Militares culpam Bolsonaro por politização das Forças
Foto: WILTON JUNIOR/ESTADÃO
Fato inédito, a convocação de 89 militares do Gabinete de segurança Institucional e do Comando Militar do Planalto para que prestassem esclarecimentos à Polícia Federal sobre os eventos do dia 8 de janeiro em Brasília é símbolo do impacto do processo de politização das Forças Armadas durante o governo de Jair Bolsonaro (PL). Essa é o opinião de analistas e militares ouvidos pelo Estadão.
“É absolutamente novo o que está acontecendo. É o que sobrou como herança de tanta proximidade com Bolsonaro, desde 2018″, afirmou o cientista político e historiador João Roberto Martins Filho, professor da Universidade Federal de São Carlos. Como reação ao processo de partidarização de setores militares, que culminou com os atos do dia 8 de janeiro, o atual comandante do Exército, general Tomás Miguel Miné Ribeiro de Paiva, iniciou um processo interno para despolitizar a Força. A ideia nascera ainda no comando de Julio Cesar Arruda, o chefe do Exército demitido pelo presidente Luiz Inácio Lula da Silva no dia 21 de janeiro.
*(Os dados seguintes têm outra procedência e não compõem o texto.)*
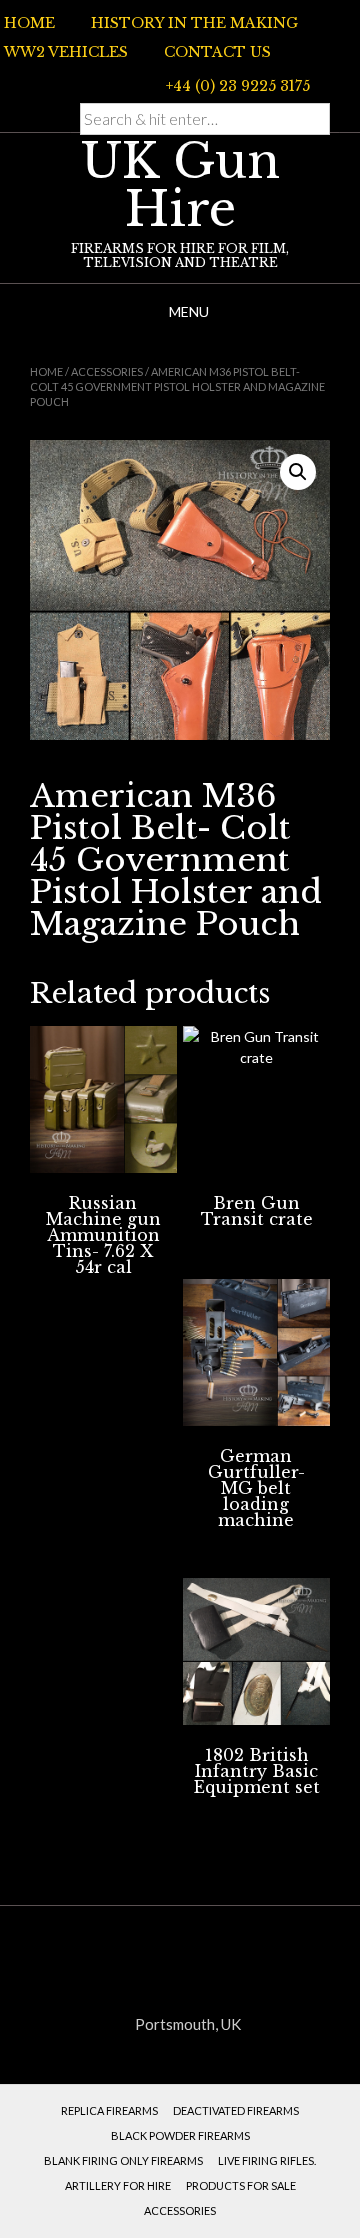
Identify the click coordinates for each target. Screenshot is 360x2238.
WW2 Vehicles (66, 52)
O Exército está mudando neste mês sete dos oito comandos de área da Força Terrestre – só o comando militar do Leste permanecerá inalterado. Tomás aposta na pacificação para recuperar a institucionalidade, superar as feridas causadas pelo 8/01 – quando radicais invadiram e depredaram o Palácio do Planalto, o Congresso Nacional e o Supremo Tribunal Federal (STF).
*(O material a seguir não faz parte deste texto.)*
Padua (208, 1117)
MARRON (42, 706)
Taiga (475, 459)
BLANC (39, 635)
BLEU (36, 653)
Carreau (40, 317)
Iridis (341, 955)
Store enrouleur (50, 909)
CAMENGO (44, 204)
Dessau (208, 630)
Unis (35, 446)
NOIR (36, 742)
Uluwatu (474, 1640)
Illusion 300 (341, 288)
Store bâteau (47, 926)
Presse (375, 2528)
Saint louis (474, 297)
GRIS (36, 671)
O desprezo demonstrado pelos manifestantes na sede do Supremo causou profundo desgosto nos ministros da Casa, que foram confrontados durante todo o governo de Bolsonaro não só pelo então presidente, mas também por generais que eram seus ministros, como Augusto Heleno e Walter Braga Netto.
Generais como Otávio Rêgo Barros, recém-nomeado coordenador de pesquisas do Centro de Estudos Estratégicos do Exército (CEEEx), é uma das vozes que pedem um voto de confiança ao general Tomás em sua tarefa de recuperar o papel institucional desempenhado pelas Forças Armadas. Rêgo Barros vinha alertando publicamente para a necessidade de se evitar críticas emocionais que apenas dificultariam a harmonia necessária para o diálogo entre o político e operacional nas relações entre civis e militares.
Rêgo Barros foi chefe da Comunicação Social do Exército durante o comando do general Eduardo Villas Bôas e porta-voz de Bolsonaro de 2019 a 2020 – tornando-se depois um crítico do governo do capitão.
Martins Filho lembra que a atitude de apaziguamento envolvendo a liderança política e a militar obedece à lógica do realismo político. “Dada a gravidade dos acontecimentos, criou-se a situação em que se tornou natural o depoimento dos militares à Polícia Federal.” Ele credita isso mais a uma reação do STF do que a uma política do governo Lula. “O que foi decisivo foi a decisão do ministro Alexandre de Moraes de manter as investigações sobre os militares no Supremo.”
O professor diz que a singularidade do depoimento dos mais de 80 militares à PF está no fato de eles estarem prestando esclarecimento em razão de uma decisão de um poder civil e não como consequência de disputas envolvendo grupos internos das Forças, como acontecia antes de 1964.
Outro fato importante é a ausência de reações na caserna. Todos se lembram de quando o STF examinou a possibilidade de apreender o telefone celular de Bolsonaro, em 2020. O general Heleno, então ministro-chefe do Gabinete de Segurança Institucional (GSI), afirmou que se a medida fosse determinada, ela poderia provocar “consequências imprevisíveis para a estabilidade do País”.
Os militares reagiram ainda mais quando o então ministro Celso de Mello, do STF, escreveu que os generais Heleno, Braga Netto e Luiz Eduardo Ramos poderiam ser conduzido a depor “debaixo de vara”. Ação para caso se recusassem a prestar esclarecimentos no inquérito aberto sobre as alegações de Sérgio Moro, que se demitira do Ministério da Justiça, de que Bolsonaro tentara interferir na Polícia Federal. Desta vez, nenhum manifesto foi produzido contra a PF ou a Justiça.